Exercise ::
Pictures stay out; everything else in the records below gets copied exactly.
----- Materials provided
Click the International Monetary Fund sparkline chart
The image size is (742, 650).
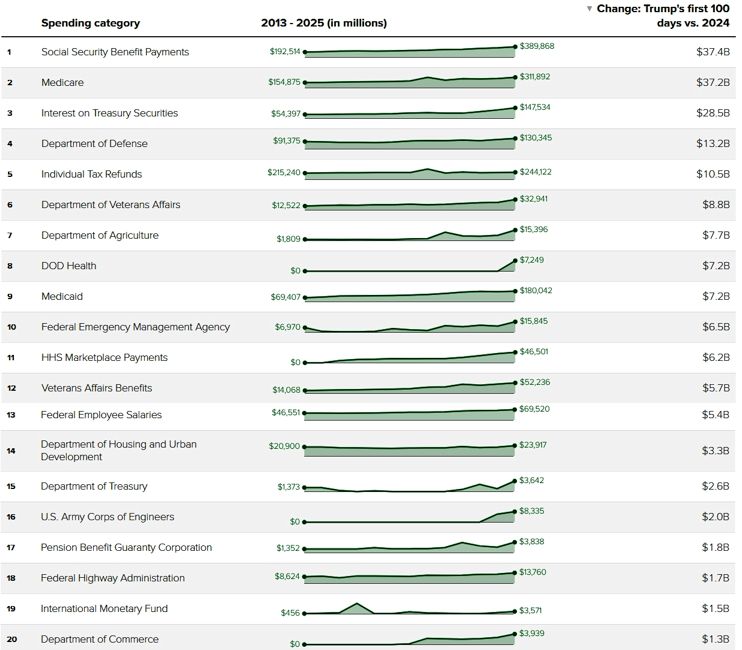click(x=409, y=609)
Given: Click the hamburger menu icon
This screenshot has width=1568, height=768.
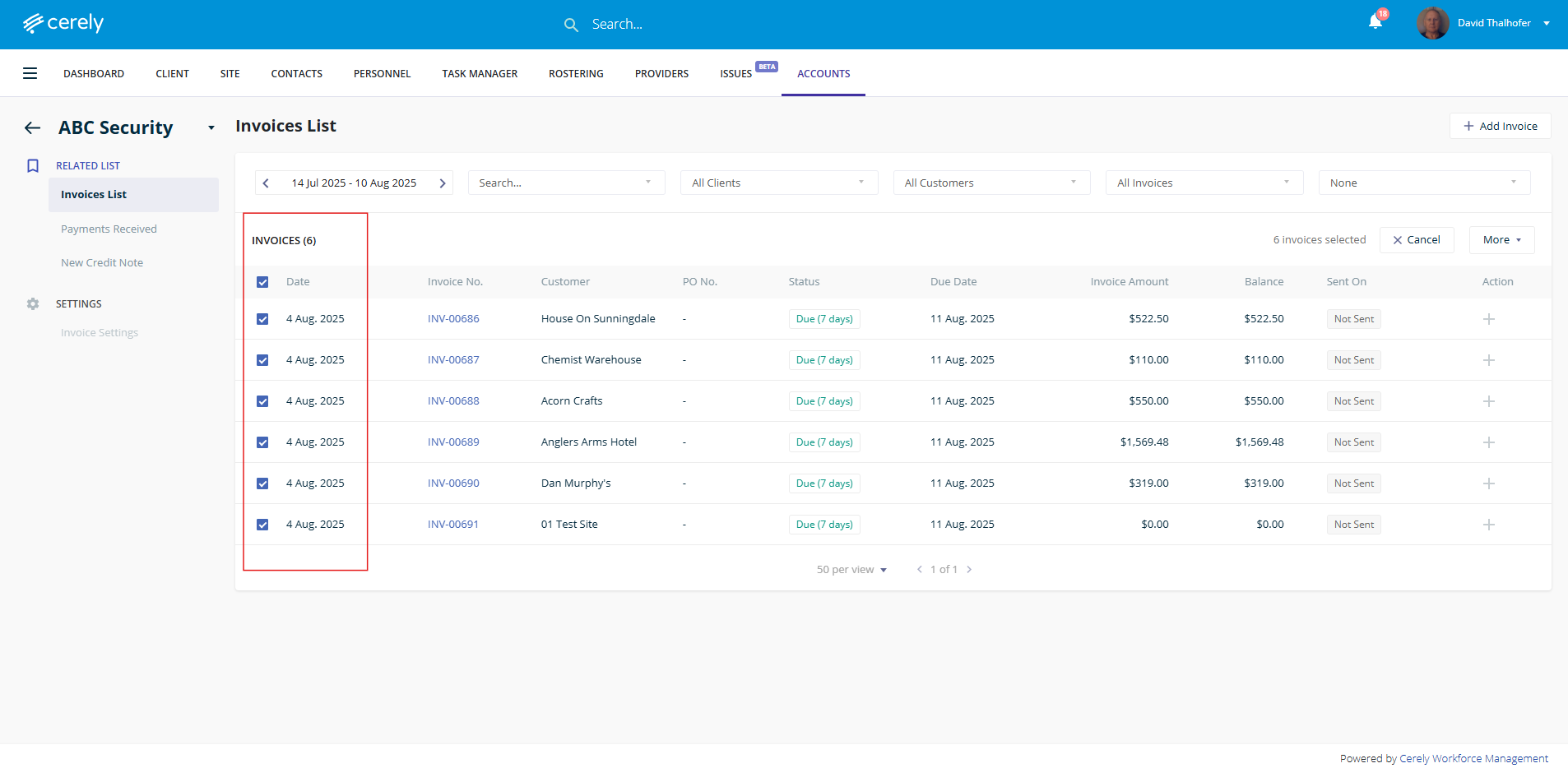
----------
Answer area ::
Click the International Monetary Fund sparkline chart
The image size is (742, 650).
click(x=409, y=609)
Given: Click the hamburger menu icon
This screenshot has width=1568, height=768.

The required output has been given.